My friend Andrew linked me to the video for this song (after I showed him the video for “Lucas with the Lid Off.” I’d heard of The Real Tuesday Weld, but never heard them, and I hope this is indicative of the rest of their (his?) stuff.
The video (which is hilarious and weird) supplies a wonderful videotrack to the music, but, unlike some other recent videos that I have watched, it doesn’t make a lame song seem interesting.
I likened this song to what I wanted the Squirrel Nut Zippers to sound like: playing old-timey music but with a real sense of silliness. (The Zippers are great but are often too straight for me). Rather than vocals, there’s a sort of nonsensical sound-making. And there’s some even some human beatbox in the track.
And it’s all over a very bouncy soundtrack that fits well with the black and white “movie” of the video.
It’s very cool. Check it out here.
[READ: August 27, 2010] The Shell Collector
I have really enjoyed the two short stories that Doerr has written for McSweeney’s. So much so that I decided to track down this collection of short stories. And I’m delighted that I did.
Doerr’s stories are set all over the world (he himself has lived in Africa and New Zealand, although he is now from Idaho and grew up in Ohio) and there is so much diversity in this collection that I couldn’t believe he had this much information at his disposal.
One of the interesting things is that quite often the main character is named “The Shell Collector” of “The Hunter” while everyone else in the story has a name. It’s an interesting conceit which brings at once a distance to the person and yet an immediacy to what he “is.”
“The Shell Collector” features a man who works with shells, specifically with the creatures that live in them (most of which are poisonous). One day, a reporter is stung by a cone shell (that crawled from the ocean into his house) and goes into deathly coma. The cone shell is a predatory sea snail called a geography cone has twelve kinds of venom in its teeth. The woman was pronounced incurable, and yet twelve hours of catatonia later she emerged claiming to have had a religious experience. From then on, the shell collector’s life is turned upside down.
“The Hunter’s Wife” was a great story of otherworldliness. The Hunter sees a woman working as a magician’s assistant (she is sawn in half). He falls in love with her and pursues her. Eventually they get married. But the woman has a gift that no one, not even the hunter, believes. She can feel the spirit of dead animals (stronger if it is recently dead).

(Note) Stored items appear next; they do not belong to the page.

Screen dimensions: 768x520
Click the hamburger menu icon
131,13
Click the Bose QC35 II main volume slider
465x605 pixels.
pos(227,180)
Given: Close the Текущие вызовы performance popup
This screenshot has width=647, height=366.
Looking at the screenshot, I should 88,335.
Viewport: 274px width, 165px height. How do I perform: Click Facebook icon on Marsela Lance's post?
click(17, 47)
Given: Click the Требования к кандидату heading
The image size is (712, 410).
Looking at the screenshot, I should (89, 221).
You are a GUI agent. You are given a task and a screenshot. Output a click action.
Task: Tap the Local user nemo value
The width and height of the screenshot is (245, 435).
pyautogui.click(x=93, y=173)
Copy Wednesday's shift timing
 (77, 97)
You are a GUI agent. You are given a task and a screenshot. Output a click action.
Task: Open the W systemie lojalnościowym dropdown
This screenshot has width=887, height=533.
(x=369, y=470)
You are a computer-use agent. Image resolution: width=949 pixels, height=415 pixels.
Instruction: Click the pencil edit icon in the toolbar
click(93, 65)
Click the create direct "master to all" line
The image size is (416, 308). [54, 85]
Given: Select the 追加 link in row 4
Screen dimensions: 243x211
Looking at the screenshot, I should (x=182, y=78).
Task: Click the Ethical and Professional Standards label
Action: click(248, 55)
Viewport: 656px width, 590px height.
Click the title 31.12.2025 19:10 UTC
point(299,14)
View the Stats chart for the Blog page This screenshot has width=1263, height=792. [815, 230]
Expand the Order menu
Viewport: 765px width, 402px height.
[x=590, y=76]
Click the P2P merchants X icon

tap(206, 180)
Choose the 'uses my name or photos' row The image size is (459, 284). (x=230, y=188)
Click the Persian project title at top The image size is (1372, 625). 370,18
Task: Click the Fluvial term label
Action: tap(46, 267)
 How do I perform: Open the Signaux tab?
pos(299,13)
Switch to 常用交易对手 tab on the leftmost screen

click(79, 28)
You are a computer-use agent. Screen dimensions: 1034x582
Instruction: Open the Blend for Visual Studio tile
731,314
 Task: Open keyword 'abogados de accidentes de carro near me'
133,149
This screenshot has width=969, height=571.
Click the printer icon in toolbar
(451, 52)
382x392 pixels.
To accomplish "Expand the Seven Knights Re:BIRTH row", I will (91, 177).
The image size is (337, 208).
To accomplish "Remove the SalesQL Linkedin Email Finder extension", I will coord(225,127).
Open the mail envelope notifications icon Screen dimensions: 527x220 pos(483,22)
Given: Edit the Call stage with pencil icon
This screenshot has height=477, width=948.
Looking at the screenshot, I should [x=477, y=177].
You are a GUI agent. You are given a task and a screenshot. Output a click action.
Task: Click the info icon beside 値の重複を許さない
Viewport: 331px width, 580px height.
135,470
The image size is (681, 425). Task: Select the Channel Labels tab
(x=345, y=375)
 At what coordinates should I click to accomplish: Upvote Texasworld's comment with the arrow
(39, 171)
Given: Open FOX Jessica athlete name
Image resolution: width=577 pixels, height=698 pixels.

She first learns this with a hibernating bear (which the hunter practically has to pull her away from). And she is transformed. This is especially true in the winter, when death and hibernation are all around.
She finds herself growing more and more discontented with life as a hunter’s wife. Especially when she learns that her gift can be applied to people as well. She finds herself assisting with grieving people, despite her husband’s disapproval.
What I especially liked about the story was that the way he laid out the story, you had no idea that the opening takes place many many years after the couple’s lives have diverged.
“So Many Chances” is a fishing story (“The Hunter” also had fishing too). In it, a young girl moves with her family to Maine so her father can work as a shipbuilder. Dorotea is fourteen and she meets a young boy who tells her all about fishing with lures (and how using bait is cheating). Dorotea’s mother disapproves of the boy and forbids her from having contact with him. So Dorotea immerses herself in fishing: blisters, frustration and days and days of catching nothing.
What I loved about the title is that although as written it means one thing, by putting “there are only” in front of it (as happens in the story), it completely alters the meaning.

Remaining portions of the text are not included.